Journal Of Veterinary Medical Education

Volume 21, Number 2
Fall, 1994


With the current emphasis on doing outcome assessment of educational programs, it is perhaps appropriate to do such an assessment of the 13th Symposium on Veterinary Medical Education. We were presumptuous enough to state that we would "design a template for the 21st century." How well did we meet our own stated goals? My view is that the participants in this Symposium can be proud of the effort and the outcome of this meeting.

The participants worked hard and gave a very significant effort. This is evident from the reports of the 6 workshops which precede this concluding statement. Dr. Billy Hooper has given his view of where we were, what we did, and what we concluded during this meeting and I shall not repeat his most eloquent remarks. Instead, my purpose is to emphasize those items which we did not truly reach closure on: the hard decisions that will be most critical in our future success in post-DVM educational and training programs.

Mentoring of both graduate students and junior faculty was a major focus of much of the meeting and many good suggestions have been made. The nagging question which remains, however, is what will we do, individually and collectively, to correct those problems which we all know exist in our current programs? Are we prepared to prevent some faculty members from advising graduate students or residents because they have poor interpersonal skills, abuse trainees as individuals, and do not give them the respect they deserve? Will we develop remedial programs to improve the skills of such individuals so that we improve the educational or training setting for all of our colleagues? The answer is one to which we must all contribute.

Many good ideas were put forward about recruiting strategies and how to obtain more funding, both for graduate stipends and for research projects themselves. However, none of those ideas will be of any value unless each veterinary college, each department, each administrator and each faculty person makes the decision to actually submit more proposals; require all veterinarians in training programs to submit stipend funding requests to the appropriate funding agencies; and take advantage of the many funding opportunities for training programs within both USDA and NIH. The USDA Multicultural Scholars program offers an excellent opportunity to gain support for a more diverse student body in the professional program. Will we take advantage of that opportunity?

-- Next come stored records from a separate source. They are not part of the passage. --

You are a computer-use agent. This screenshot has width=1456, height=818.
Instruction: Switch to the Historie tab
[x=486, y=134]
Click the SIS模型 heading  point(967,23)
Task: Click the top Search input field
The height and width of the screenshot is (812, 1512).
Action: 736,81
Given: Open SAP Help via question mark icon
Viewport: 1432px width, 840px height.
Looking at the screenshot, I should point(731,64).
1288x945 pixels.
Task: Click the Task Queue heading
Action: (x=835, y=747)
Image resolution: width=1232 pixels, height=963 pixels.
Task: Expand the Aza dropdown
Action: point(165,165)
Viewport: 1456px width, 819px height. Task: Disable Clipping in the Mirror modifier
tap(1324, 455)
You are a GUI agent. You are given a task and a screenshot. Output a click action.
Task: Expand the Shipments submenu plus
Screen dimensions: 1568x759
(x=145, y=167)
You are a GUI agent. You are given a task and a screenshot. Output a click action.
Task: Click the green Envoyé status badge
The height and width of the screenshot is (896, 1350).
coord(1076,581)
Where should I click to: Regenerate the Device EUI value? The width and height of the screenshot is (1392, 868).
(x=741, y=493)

Challenges to existing systems were issued by some of the panelists that were not specifically addressed by the workshops. Dr. August suggested that the present residency matching program works satisfactorily except that it provides no opportunity for the trainee to match her or his career desires with a specific program that would best suit that objective. Can this be accommodated in the present system? Dr. Coffman raised the issues of having faculty better prepared in educational methodologies and the possible option of giving practitioners a larger role in our teaching programs. Which colleges will step forward with some innovative ideas on these topics? Dr. Prieur suggested that we do a good job of preparing a graduate student to do research but a very poor job of preparing that same individual to be a successful faculty member. My own experience suggests that my international students usually were much more inquisitive about how one developed and managed a research and teaching program than the domestic students. Should we become more proactive about this issue?

Dr. Hooper made an excellent point when he told the participants to ask themselves this question: "If I am not the most knowledgeable and concerned person in my institution--then who is?." I would add my challenge to that of Dr. Hooper's. This Symposium will have a benefit to our students, colleges, and institutions only to the extent that we are prepared to make the effort to effect change in the way we are doing things. Much effort has been expended to reach this point, but it pales in comparison to the effort that will be needed if we are to make the improvements which we have agreed are needed in our post-DVM programs. I wish you much success in this endeavor.